Acquisitions On November 21, 2008, the Company
acquired the banking operations of Downey Savings & Loan
Association, F.A., and PFF Bank & Trust (“Downey” and
“PFF”, respectively) from the FDIC. The Company acquired
$13.7 billion of Downey’s assets and assumed $12.3 billion
of its liabilities, and acquired $3.7 billion of PFF’s assets and
assumed $3.5 billion of its liabilities. In connection with
these acquisitions, the Company entered into loss sharing
agreements with the FDIC (“Loss Sharing Agreements”)
providing for specified credit loss and asset yield protection
for all single family residential mortgages and a significant
portion of commercial and commercial real estate loans and
foreclosed real estate (“covered assets”). At the acquisition
date, the Company estimated the covered assets would incur
approximately $4.7 billion of cumulative losses, including
the present value of expected interest rate decreases on loans
the Company expects to modify. These losses, if incurred,
will be offset by an estimated $2.4 billion benefit to be
received by the Company from the FDIC under the Loss
Sharing Agreements. Under the terms of the Loss Sharing
Agreements, the Company will incur the first $1.6 billion of
specified losses (“First Loss Position”) on the covered assets,
which was approximately the predecessors’ carrying amount
of the net assets acquired. The Company acquired these net
assets for a nominal amount of consideration. After the First
Loss Position, the Company will incur 20 percent of the
next $3.1 billion of specified losses and only 5 percent of
specified losses beyond that amount. The Company
estimates its share of losses beyond the First Loss Position
will be approximately $.7 billion, which was approximately
the amount the Company considered in determining the
amount of its bid for the acquired operations.
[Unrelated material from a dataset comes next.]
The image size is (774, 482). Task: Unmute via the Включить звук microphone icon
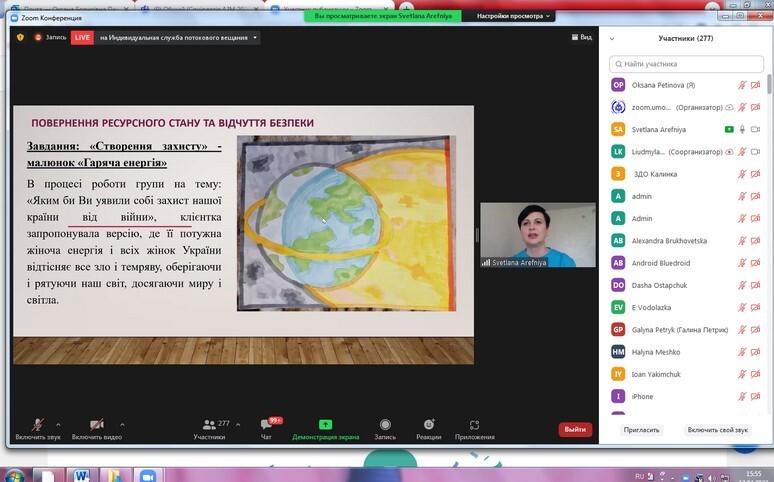tap(37, 425)
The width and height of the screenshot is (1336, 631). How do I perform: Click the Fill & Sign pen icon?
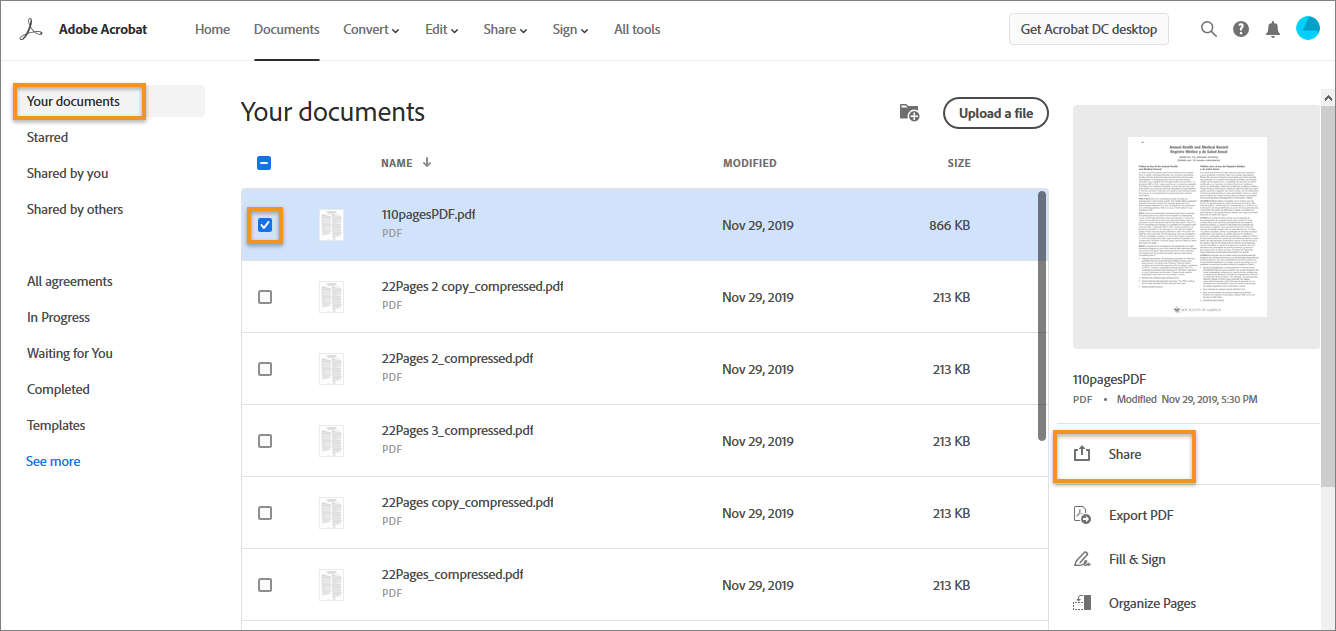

The Company identified the acquired non-revolving
loans experiencing credit deterioration, representing the
majority of assets acquired, and recorded these assets in the
financial statements at their estimated fair value, reflecting
expected credit losses and the estimated impact of the Loss
Sharing Agreements. As a result, the Company will not
record additional provision for credit losses or report
charge-offs on these loans unless further credit deterioration
occurs after the date of acquisition. The Company recorded
all other loans at the predecessors’ carrying amount, net of
fair value adjustments for any interest rate related discount
or premium, and an allowance for credit losses. At
December 31, 2008, $11.5 billion of the Company’s assets
were covered by Loss Sharing Agreements. The Company’s
financial disclosures segregate acquired covered assets from
assets not subject to the Loss Sharing Agreements.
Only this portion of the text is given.